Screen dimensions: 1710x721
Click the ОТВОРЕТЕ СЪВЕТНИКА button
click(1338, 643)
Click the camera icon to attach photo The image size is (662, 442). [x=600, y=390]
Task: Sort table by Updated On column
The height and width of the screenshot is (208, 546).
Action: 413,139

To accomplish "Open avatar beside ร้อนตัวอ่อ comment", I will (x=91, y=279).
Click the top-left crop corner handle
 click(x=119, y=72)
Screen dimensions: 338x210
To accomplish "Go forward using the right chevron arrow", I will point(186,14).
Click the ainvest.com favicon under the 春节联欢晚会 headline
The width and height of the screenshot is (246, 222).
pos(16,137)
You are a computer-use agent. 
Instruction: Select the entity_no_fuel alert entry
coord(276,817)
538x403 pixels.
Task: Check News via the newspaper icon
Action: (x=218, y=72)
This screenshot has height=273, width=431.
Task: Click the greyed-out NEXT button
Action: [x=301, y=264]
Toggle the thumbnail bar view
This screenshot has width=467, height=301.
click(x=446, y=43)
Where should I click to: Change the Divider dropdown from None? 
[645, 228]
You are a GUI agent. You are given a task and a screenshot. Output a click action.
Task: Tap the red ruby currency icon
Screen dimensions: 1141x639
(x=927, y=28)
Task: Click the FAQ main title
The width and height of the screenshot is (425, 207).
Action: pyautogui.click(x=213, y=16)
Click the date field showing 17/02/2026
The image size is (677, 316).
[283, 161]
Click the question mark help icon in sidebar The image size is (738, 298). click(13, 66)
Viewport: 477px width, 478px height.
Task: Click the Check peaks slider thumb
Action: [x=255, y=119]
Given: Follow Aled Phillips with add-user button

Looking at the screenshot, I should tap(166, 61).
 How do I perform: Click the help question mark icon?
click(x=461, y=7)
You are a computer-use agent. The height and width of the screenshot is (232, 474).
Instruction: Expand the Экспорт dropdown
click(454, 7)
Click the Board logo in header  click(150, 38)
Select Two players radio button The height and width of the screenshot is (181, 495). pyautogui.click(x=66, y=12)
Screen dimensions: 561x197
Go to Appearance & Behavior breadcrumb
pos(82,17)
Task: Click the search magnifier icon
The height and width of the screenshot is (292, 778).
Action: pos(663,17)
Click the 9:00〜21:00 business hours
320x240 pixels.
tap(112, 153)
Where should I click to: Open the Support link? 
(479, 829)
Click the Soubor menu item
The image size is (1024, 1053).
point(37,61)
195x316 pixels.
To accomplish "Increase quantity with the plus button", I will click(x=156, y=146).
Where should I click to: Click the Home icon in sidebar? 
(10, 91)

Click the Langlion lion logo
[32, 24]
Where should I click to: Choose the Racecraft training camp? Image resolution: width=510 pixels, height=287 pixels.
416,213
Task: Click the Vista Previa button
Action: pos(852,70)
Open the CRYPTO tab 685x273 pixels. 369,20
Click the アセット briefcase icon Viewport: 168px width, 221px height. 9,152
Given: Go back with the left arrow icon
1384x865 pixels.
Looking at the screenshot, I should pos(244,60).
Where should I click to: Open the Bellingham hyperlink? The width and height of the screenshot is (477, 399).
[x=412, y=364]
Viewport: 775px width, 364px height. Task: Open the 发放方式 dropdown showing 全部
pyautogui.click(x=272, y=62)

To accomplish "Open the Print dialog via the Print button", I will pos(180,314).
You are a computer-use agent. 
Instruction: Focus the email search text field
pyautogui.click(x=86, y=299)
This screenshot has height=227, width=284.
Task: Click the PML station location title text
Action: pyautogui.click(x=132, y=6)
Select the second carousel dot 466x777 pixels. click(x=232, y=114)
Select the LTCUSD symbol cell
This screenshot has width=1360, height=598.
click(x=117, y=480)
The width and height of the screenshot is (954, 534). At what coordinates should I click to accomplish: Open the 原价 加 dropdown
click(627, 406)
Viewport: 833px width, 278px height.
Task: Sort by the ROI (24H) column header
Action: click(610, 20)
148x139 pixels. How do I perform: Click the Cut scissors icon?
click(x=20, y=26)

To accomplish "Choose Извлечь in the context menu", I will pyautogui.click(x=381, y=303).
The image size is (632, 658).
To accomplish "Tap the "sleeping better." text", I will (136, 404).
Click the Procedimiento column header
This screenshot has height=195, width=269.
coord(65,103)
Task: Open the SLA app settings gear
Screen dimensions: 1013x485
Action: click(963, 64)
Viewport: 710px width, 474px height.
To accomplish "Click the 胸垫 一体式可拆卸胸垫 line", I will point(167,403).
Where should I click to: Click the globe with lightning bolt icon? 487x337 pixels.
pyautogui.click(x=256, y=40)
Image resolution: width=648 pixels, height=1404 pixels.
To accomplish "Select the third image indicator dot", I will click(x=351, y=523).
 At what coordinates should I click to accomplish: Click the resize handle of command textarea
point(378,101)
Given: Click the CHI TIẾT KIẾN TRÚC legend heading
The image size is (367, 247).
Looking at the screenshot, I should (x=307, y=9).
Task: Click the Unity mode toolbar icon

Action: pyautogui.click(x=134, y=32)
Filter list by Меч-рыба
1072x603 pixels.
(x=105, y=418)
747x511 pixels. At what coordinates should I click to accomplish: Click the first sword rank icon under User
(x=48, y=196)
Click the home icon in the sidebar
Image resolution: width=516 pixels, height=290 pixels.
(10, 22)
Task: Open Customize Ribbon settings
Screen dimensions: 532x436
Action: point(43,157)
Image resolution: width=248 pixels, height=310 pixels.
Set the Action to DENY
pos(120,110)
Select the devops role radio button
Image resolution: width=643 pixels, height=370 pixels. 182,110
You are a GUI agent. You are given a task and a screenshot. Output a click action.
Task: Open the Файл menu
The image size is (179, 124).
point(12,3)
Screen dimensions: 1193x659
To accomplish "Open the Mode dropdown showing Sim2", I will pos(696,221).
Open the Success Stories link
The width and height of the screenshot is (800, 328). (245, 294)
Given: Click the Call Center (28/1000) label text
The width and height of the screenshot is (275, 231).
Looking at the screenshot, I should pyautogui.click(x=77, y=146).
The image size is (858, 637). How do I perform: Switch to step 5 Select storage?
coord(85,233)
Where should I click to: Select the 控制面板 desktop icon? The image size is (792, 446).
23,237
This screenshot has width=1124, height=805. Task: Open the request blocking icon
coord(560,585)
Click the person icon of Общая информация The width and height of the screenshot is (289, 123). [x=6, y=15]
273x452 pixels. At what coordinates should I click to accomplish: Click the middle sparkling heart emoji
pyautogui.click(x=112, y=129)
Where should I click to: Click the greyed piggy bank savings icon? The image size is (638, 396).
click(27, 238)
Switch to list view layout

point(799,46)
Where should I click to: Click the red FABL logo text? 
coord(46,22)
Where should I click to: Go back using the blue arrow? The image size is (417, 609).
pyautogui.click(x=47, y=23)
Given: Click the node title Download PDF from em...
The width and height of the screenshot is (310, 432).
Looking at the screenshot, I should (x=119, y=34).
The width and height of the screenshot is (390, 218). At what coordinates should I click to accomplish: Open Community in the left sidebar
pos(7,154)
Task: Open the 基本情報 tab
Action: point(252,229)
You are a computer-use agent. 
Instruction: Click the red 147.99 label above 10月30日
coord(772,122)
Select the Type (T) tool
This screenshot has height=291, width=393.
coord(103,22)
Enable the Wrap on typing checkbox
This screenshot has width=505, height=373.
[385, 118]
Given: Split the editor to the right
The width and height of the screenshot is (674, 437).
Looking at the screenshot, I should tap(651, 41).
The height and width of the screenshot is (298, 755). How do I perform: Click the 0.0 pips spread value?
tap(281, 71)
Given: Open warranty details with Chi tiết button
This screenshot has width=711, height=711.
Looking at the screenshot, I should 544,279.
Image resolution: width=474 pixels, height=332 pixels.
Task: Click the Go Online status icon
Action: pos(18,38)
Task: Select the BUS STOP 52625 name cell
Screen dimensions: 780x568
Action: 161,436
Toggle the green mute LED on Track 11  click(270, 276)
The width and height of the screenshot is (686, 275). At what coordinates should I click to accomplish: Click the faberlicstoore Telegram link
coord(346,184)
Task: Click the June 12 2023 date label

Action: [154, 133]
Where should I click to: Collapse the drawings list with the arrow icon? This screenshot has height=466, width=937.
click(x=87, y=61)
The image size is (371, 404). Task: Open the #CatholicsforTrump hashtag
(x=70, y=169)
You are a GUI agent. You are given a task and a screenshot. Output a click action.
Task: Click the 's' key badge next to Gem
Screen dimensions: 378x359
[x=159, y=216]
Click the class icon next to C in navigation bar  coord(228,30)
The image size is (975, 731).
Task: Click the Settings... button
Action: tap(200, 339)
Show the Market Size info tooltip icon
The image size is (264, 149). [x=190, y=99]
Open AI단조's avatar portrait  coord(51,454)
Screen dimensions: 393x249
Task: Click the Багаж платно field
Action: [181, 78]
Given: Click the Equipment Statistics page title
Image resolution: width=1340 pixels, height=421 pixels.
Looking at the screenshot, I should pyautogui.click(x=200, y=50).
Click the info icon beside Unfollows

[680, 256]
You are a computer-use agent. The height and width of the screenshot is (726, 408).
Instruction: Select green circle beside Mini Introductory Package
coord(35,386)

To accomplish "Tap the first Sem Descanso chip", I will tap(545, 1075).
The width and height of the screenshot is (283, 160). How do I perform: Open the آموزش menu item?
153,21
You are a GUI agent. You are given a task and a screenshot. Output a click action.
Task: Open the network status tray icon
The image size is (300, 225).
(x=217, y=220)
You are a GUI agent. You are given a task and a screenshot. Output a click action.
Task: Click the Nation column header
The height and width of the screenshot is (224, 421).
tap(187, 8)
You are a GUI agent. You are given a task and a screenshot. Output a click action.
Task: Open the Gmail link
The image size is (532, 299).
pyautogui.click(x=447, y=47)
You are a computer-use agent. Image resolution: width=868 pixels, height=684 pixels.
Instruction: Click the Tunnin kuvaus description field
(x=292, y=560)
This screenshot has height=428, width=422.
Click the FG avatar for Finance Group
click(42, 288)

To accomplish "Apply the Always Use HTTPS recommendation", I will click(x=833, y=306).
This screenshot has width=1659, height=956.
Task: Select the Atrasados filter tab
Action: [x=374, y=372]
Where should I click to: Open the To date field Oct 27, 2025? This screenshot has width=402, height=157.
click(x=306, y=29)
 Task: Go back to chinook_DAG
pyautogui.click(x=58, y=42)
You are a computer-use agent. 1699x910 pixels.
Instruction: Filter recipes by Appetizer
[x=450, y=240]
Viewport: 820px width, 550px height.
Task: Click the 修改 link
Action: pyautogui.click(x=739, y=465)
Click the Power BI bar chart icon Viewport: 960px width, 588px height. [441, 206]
■ ■ ■ ■ ■ ■ ■
» **Required work**
Copy every line from the records above that contains the string "computer".

» **Output of the exercise**
You are a computer-use agent. 
You are a computer-use agent. The height and width of the screenshot is (232, 474).
You are a computer-use agent. 
You are a computer-use agent. 
You are a computer-use agent. The height and width of the screenshot is (726, 408).
You are a computer-use agent. Image resolution: width=868 pixels, height=684 pixels.
You are a computer-use agent. 1699x910 pixels.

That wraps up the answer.